* **WHAT YOU NEED TO DO**: Your task is to transcribe, without alteration, the lines from the top of the material below through the line bearing "The height and width of the screenshot is (532, 772).", inclusive.

* **SUPPLIED MATERIAL**:
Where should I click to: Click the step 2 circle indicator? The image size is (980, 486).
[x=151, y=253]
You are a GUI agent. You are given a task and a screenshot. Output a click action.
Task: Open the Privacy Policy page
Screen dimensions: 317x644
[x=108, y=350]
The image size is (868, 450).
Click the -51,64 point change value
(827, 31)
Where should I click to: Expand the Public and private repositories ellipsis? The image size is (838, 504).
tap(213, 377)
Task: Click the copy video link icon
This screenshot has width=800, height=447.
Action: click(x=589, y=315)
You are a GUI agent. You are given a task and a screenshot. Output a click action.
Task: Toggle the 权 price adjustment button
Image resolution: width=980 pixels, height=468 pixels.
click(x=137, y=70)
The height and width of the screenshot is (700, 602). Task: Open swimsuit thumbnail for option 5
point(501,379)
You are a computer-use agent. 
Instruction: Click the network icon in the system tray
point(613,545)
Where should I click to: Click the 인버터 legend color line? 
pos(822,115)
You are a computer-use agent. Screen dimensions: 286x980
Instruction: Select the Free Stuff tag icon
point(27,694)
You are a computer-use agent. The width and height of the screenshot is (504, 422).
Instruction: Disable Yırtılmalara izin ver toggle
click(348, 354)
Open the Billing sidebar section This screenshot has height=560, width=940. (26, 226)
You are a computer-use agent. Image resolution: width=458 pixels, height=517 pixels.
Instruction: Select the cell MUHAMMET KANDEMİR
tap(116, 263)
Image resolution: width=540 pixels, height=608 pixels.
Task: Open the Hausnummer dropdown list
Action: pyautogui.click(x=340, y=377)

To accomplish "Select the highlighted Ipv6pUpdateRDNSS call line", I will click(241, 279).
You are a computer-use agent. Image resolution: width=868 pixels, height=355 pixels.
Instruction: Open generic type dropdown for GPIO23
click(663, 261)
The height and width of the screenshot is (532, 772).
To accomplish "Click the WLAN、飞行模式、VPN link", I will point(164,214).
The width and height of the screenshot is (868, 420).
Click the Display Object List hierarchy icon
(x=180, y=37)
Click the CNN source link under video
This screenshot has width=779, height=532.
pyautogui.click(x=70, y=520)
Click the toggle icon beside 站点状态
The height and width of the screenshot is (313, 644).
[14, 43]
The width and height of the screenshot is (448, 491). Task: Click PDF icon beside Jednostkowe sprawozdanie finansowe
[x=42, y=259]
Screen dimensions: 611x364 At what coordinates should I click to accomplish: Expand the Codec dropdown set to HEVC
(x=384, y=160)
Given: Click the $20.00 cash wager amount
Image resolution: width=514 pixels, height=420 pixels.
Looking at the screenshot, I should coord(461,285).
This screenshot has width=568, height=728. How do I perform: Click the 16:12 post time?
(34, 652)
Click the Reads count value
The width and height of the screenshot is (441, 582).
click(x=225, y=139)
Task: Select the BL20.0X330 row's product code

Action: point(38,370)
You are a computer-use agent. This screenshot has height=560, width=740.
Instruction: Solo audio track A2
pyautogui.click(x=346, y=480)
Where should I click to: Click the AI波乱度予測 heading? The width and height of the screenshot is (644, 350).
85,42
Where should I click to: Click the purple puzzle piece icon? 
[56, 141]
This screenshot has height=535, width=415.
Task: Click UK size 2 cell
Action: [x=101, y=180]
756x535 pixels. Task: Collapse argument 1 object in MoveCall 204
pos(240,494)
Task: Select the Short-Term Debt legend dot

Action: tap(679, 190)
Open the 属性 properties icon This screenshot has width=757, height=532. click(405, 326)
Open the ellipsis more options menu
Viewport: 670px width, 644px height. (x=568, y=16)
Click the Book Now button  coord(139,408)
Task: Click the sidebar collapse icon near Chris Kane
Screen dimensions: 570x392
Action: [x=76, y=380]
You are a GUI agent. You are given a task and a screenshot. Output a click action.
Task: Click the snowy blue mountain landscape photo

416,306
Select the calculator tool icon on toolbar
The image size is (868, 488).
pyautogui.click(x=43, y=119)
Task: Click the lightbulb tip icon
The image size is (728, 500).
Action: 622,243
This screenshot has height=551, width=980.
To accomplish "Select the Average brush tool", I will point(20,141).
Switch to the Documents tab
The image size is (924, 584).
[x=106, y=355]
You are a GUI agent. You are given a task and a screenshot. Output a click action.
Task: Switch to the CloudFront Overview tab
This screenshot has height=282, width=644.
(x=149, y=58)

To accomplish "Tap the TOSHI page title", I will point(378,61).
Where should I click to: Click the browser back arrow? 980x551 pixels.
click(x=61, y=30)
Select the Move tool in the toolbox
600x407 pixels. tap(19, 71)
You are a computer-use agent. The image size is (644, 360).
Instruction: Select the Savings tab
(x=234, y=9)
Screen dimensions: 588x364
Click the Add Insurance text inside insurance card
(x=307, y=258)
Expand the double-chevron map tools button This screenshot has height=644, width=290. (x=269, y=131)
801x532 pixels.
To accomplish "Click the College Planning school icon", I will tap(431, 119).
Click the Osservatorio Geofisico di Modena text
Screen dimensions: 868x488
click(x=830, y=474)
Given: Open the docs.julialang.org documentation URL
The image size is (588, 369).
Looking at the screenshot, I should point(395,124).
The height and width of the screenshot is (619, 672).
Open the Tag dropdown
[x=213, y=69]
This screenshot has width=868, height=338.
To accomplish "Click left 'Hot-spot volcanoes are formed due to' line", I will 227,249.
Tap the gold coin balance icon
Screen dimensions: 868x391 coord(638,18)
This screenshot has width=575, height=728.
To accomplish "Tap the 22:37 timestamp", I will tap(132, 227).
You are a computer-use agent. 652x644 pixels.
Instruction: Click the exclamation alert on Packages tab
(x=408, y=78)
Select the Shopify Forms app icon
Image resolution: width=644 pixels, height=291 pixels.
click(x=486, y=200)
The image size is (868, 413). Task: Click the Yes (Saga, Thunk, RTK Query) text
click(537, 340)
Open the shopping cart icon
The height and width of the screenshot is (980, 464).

* **EXERCISE RESULT**:
Where should I click to: Click the step 2 circle indicator? The image size is (980, 486).
[x=151, y=253]
You are a GUI agent. You are given a task and a screenshot. Output a click action.
Task: Open the Privacy Policy page
Screen dimensions: 317x644
[x=108, y=350]
The image size is (868, 450).
Click the -51,64 point change value
(827, 31)
Where should I click to: Expand the Public and private repositories ellipsis? The image size is (838, 504).
tap(213, 377)
Task: Click the copy video link icon
This screenshot has width=800, height=447.
Action: click(x=589, y=315)
You are a GUI agent. You are given a task and a screenshot. Output a click action.
Task: Toggle the 权 price adjustment button
Image resolution: width=980 pixels, height=468 pixels.
click(x=137, y=70)
The height and width of the screenshot is (700, 602). Task: Open swimsuit thumbnail for option 5
point(501,379)
You are a computer-use agent. 
Instruction: Click the network icon in the system tray
point(613,545)
Where should I click to: Click the 인버터 legend color line? 
pos(822,115)
You are a computer-use agent. Screen dimensions: 286x980
Instruction: Select the Free Stuff tag icon
point(27,694)
You are a computer-use agent. The width and height of the screenshot is (504, 422).
Instruction: Disable Yırtılmalara izin ver toggle
click(348, 354)
Open the Billing sidebar section This screenshot has height=560, width=940. (26, 226)
You are a computer-use agent. Image resolution: width=458 pixels, height=517 pixels.
Instruction: Select the cell MUHAMMET KANDEMİR
tap(116, 263)
Image resolution: width=540 pixels, height=608 pixels.
Task: Open the Hausnummer dropdown list
Action: pyautogui.click(x=340, y=377)

To accomplish "Select the highlighted Ipv6pUpdateRDNSS call line", I will click(241, 279).
You are a computer-use agent. Image resolution: width=868 pixels, height=355 pixels.
Instruction: Open generic type dropdown for GPIO23
click(663, 261)
The height and width of the screenshot is (532, 772).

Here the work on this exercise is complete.